«De nombreuses vaches sont mortes après l'accident nucléaire car les éleveurs n'ont pu les nourrir. Maintenant, c'est à notre tour de mourir de faim». L'éleveur japonais Masami Yoshizawa est désespéré par l'interdiction du boeuf de Fukushima qui le prive de son gagne-pain.

Comme les autres éleveurs de cette préfecture du nord-est du Japon, M. Yoshizawa a vu sa vie basculer le 11 mars à cause de l'accident à la centrale nucléaire Fukushima Daiichi, inondée par un tsunami géant consécutif à un séisme sans précédent.

Les réacteurs ont émis d'importantes radiations qui ont forcé l'évacuation de plus de 80 000 personnes dans un rayon de 20 km. M. Yoshizawa se rend depuis, une fois par semaine, dans cette zone interdite, muni d'un permis spécial, pour y nourrir les 300 têtes de bétail dont il s'occupe dans diverses étables.

Mais dans la confusion, d'autres éleveurs n'ont pu s'occuper de leurs bêtes dans les environs de la centrale, ce qui a entraîné la mort de milliers d'entre elles.

Son existence bouleversée et inquiet pour sa santé, M. Yoshizawa a vécu comme un coup de grâce la décision, mardi, du gouvernement japonais d'interdire la vente du boeuf de Fukushima, après la découverte de taux de césium radioactif supérieurs à la norme dans de la viande locale.

Employé d'une étable dans le hameau de Nihonmatsu, Yoshiyuki Genei craint que les éleveurs ne perdent courage. «Cela prendra cinq ans, dix ans ou davantage pour résoudre l'accident, mais les paysans ne peuvent attendre aussi longtemps».

Les autorités espèrent abaisser la température des réacteurs sous les 100 degrés Celsius («arrêt à froid») d'ici à janvier, mais le démantèlement des installations et la décontamination du site prendront des décennies.

Les promesses officielles d'indemnisation ne rassurent en rien les agriculteurs de la préfecture, grande pourvoyeuse de boeufs avant le désastre.

«Malgré l'interdiction, les éleveurs doivent continuer de nourrir leurs bêtes, avec du foin sûr, mais qui coûtera plus cher», souligne Yu Matsukawa, directeur à l'Association de l'Élevage de Fukushima.

Les boeufs ont été contaminés en mangeant du fourrage entreposé dehors et exposé aux radiations après l'accident. Les paysans n'auront désormais d'autre choix que d'acheter du fourrage dans d'autres régions du Japon.

«Vous croyez qu'il existe un seul fermier qui voudrait menacer la santé de ses clients?
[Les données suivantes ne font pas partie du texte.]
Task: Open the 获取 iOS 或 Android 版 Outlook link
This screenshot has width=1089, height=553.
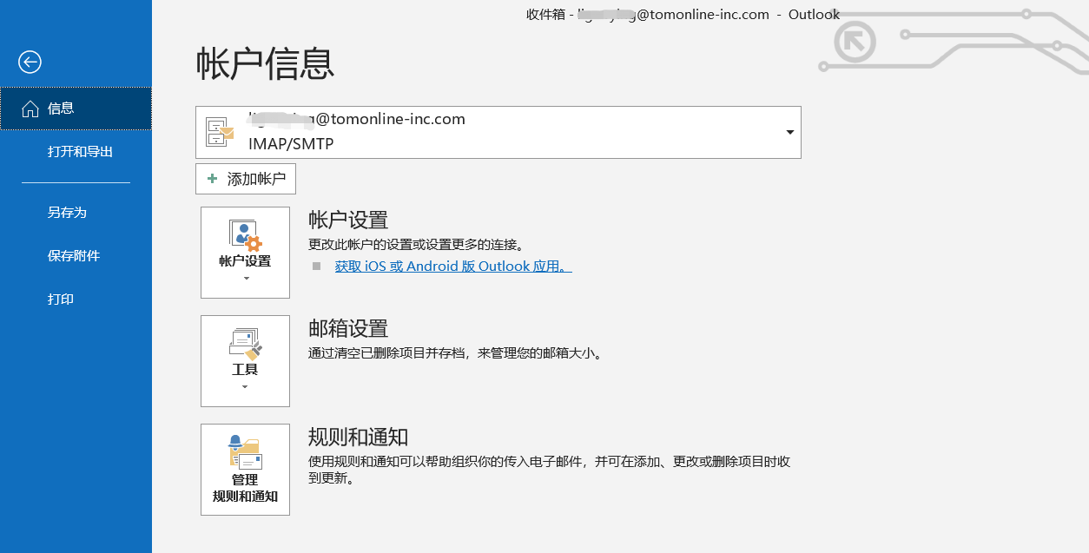Action: coord(452,267)

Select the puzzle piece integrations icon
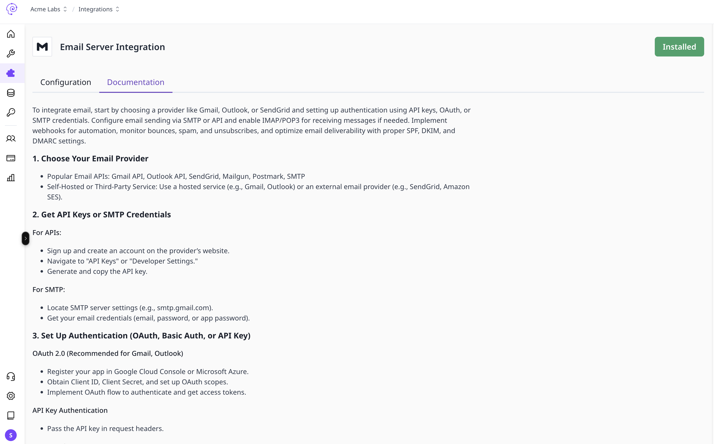point(11,73)
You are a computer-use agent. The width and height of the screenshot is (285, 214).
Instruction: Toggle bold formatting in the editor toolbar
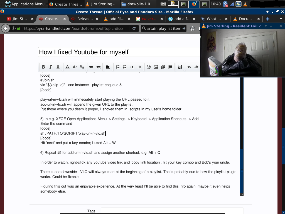click(x=43, y=67)
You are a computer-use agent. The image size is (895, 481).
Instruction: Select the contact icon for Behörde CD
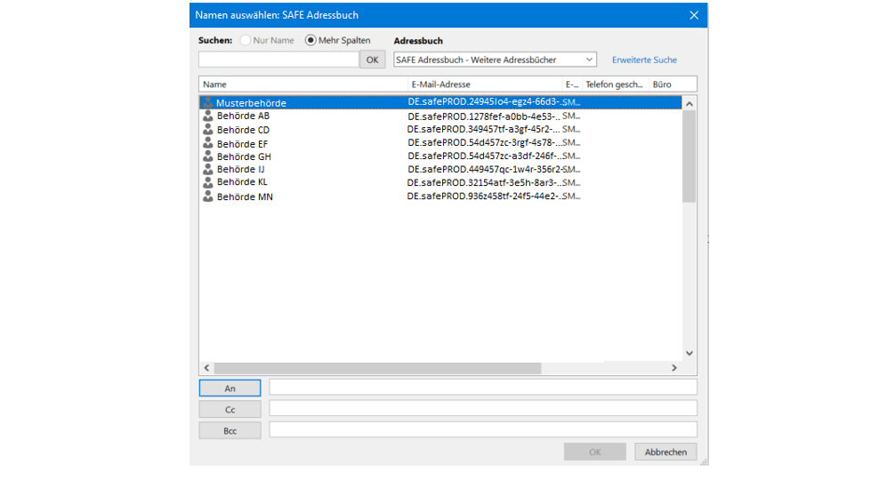(x=208, y=130)
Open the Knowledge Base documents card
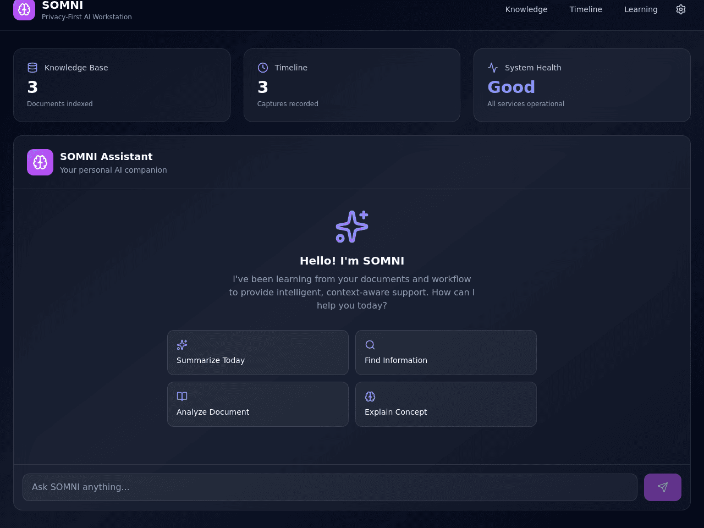Screen dimensions: 704x528 [x=122, y=85]
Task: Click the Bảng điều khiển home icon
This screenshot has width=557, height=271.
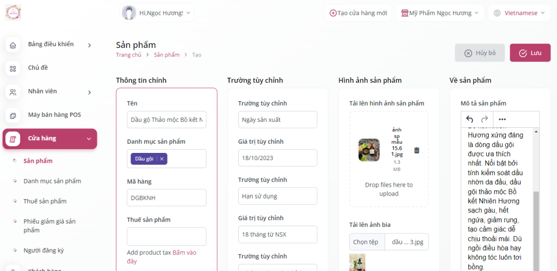Action: (13, 45)
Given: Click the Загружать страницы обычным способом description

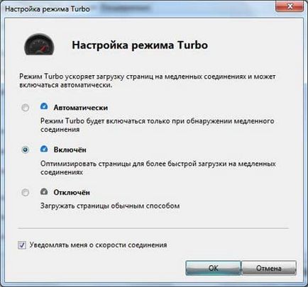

La radioactivité n'est pas de la faute des éleveurs, ils en sont victimes», martèle M. Matsukawa.

L'angoisse est montée chez les consommateurs japonais lorsqu'il est apparu que de la viande de Fukushima avait été vendue, et souvent déjà consommée, aux quatre coins du Japon ces dernières semaines.
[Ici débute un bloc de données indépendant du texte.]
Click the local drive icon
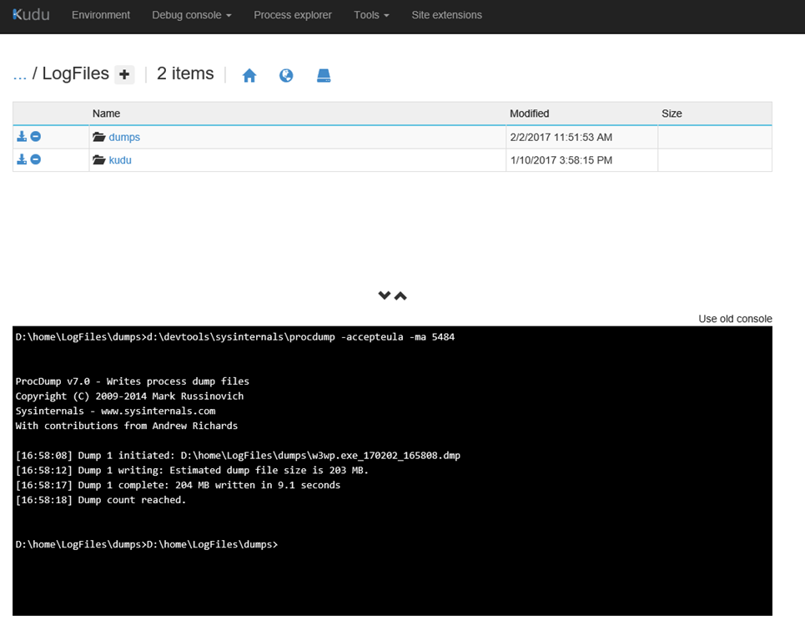This screenshot has width=805, height=641. 324,75
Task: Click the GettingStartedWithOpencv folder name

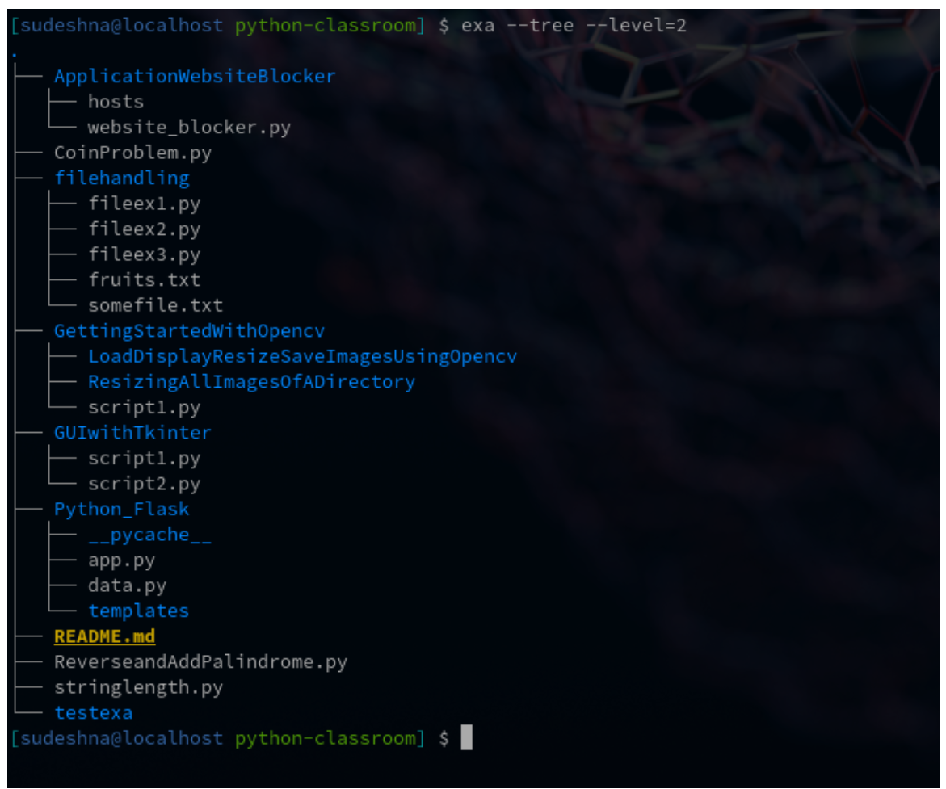Action: click(x=189, y=331)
Les autorités et experts ont beau rappeler qu'il faudrait en manger tous les jours pendant un an pour être affecté, la phobie est déjà ancrée.

«Nous vendons du boeuf de Fukushima qui a passé avec succès les tests de radiations, mais personne n'en veut», témoigne un employé d'une boucherie de la ville de Fukushima (capitale de la préfecture homonyme).
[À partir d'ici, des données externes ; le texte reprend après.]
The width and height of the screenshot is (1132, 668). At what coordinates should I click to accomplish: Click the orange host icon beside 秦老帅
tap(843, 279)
En dépit de l'interdiction toutefois, du boeuf de Fukushima se trouve toujours en rayons, sous forme de viande hachée ou d'abats, dont l'origine n'est pas obligatoirement indiquée aux consommateurs.

«J'essaie d'acheter des aliments venant de l'extérieur, mais c'est difficile à trouver», explique Sumiyo Sakuma, une mère de famille résidant dans la ville de Fukushima. «Je ne veux pas que mes enfants mangent du boeuf ou quelque autre nourriture produite à Fukushima».

Certains experts conseillent au gouvernement d'étendre le champ d'interdiction au nom du principe de précaution, l'ingestion régulière de nourriture radioactive accroissant à terme les risques de maladie, notamment de cancer.

«Le gouvernement doit stopper la vente de tous les aliments de Fukushima et pleinement indemniser les agriculteurs», estime Katsuma Yagasaki, spécialiste des effets de la radioactivité sur l'homme.